**SHORT PROBLEM:** Transcribe verbatim the passage of the article below on the song "Jennifer She Said," starting with "- Length: 3:03" and going on through "for five weeks.".

Single by Lloyd Cole and the Commotions

from the album Mainstream
- B-side: "Perfect Blue"
- Released: 29 December 1987 (UK)
- Length: 3:03
- Label: Polydor
- Songwriters: Lloyd Cole and the Commotions
- Producer: Ian Stanley

Lloyd Cole and the Commotions singles chronology
| "My Bag" (1987) | "Jennifer She Said" (1987) | "From the Hip" (1988) |

= Jennifer She Said =

1987 song by Lloyd Cole and the Commotions

"Jennifer She Said" is a song by British band Lloyd Cole and the Commotions, released in 1987 as the second single from their third and final studio album Mainstream (1987). The song was written by the band and produced by Ian Stanley. It peaked at number 31 in the UK Singles Chart and remained in the top 75 for five weeks.

==Background==
Speaking of the song's lyrics, Cole told Smash Hits in 1988,
"It's the story of a gentleman engaged in an embrace with a young lady who notices he has a tattoo that isn't her name. People assume that love will be forever and it very rarely is. It is a little fatalistic, but I absolutely believe the sentiments of it. I don't know how many times I've said 'forever', or at least thought it if I didn't say it out loud. I wrote the song because I wanted to describe that little scenario of her seeing the tattoo that illustrated this recurring truth. But I think people who conclude from that that you can't love somebody because you don't know if it will last are just silly. To be in love for a few years is better than not being in love at all."

**LISTING:**
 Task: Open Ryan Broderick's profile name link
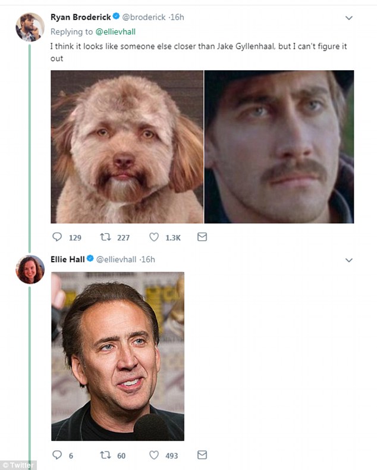(x=79, y=17)
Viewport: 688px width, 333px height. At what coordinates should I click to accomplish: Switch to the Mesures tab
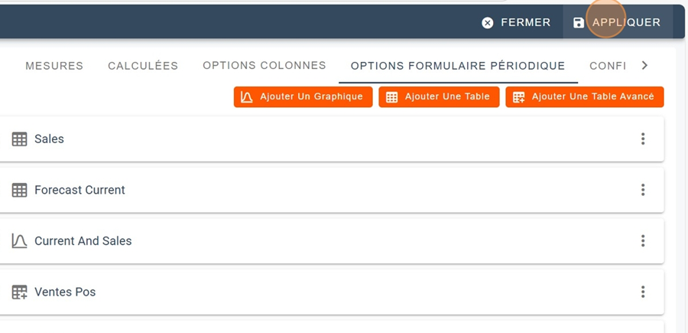(54, 66)
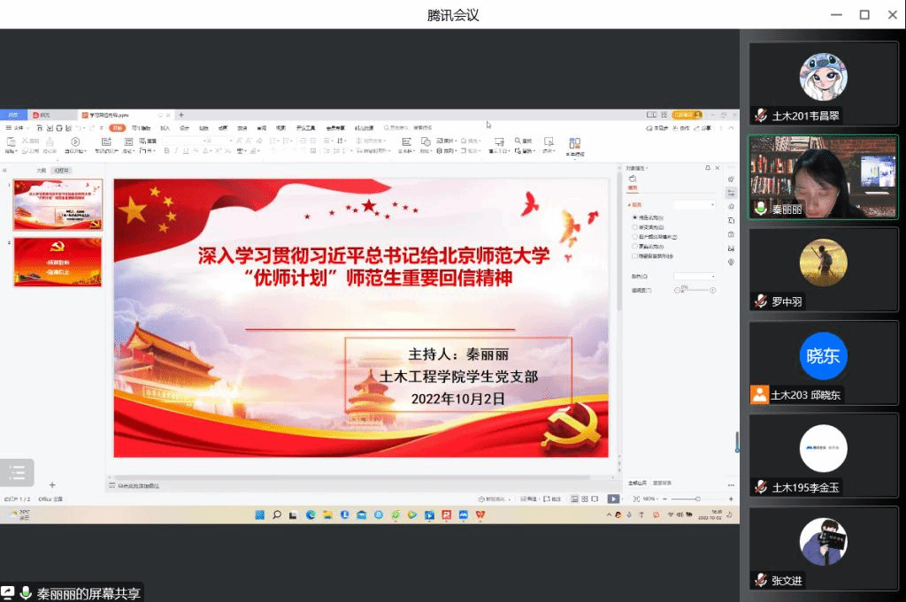Viewport: 906px width, 602px height.
Task: Start slideshow from status bar play button
Action: click(x=613, y=499)
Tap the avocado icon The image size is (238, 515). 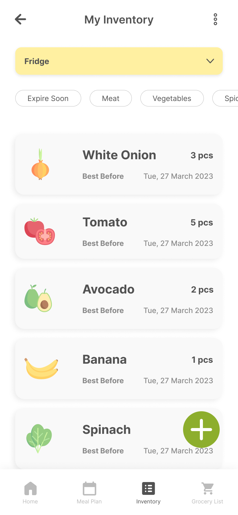pyautogui.click(x=38, y=298)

**RESULT OF THIS EXERCISE:**
- Length: 3:03
- Label: Polydor
- Songwriters: Lloyd Cole and the Commotions
- Producer: Ian Stanley

Lloyd Cole and the Commotions singles chronology
| "My Bag" (1987) | "Jennifer She Said" (1987) | "From the Hip" (1988) |

= Jennifer She Said =

1987 song by Lloyd Cole and the Commotions

"Jennifer She Said" is a song by British band Lloyd Cole and the Commotions, released in 1987 as the second single from their third and final studio album Mainstream (1987). The song was written by the band and produced by Ian Stanley. It peaked at number 31 in the UK Singles Chart and remained in the top 75 for five weeks.